## What this task involves
Set every entry below down once more, exactly as it stands, without images.

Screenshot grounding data
════════
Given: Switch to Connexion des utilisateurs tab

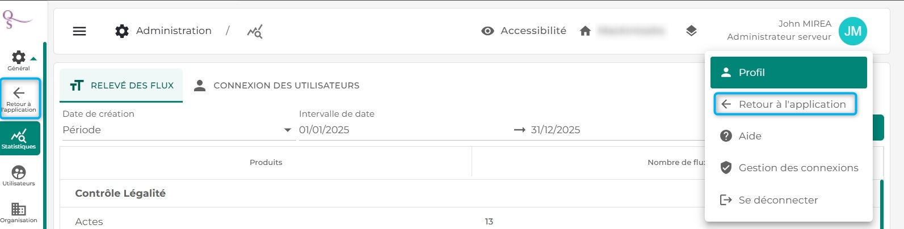Looking at the screenshot, I should point(276,86).
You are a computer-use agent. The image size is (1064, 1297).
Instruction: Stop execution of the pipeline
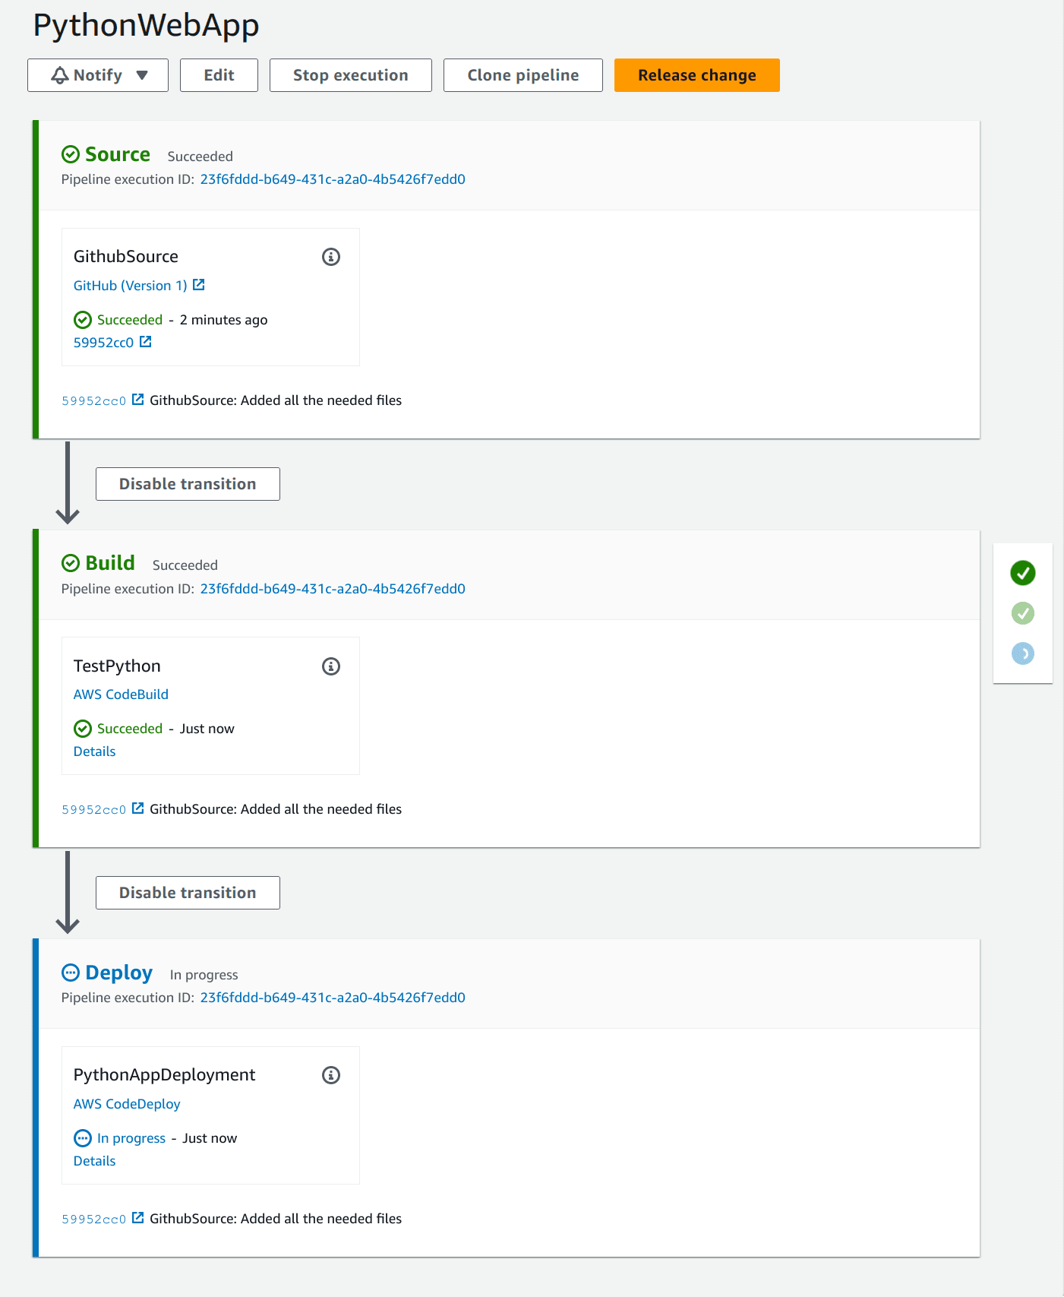[x=351, y=75]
════════
## Response to the task
Given: Switch to Connexion des utilisateurs tab

Looking at the screenshot, I should point(276,86).
You are a computer-use agent. The image size is (1064, 1297).
Instruction: Stop execution of the pipeline
[x=351, y=75]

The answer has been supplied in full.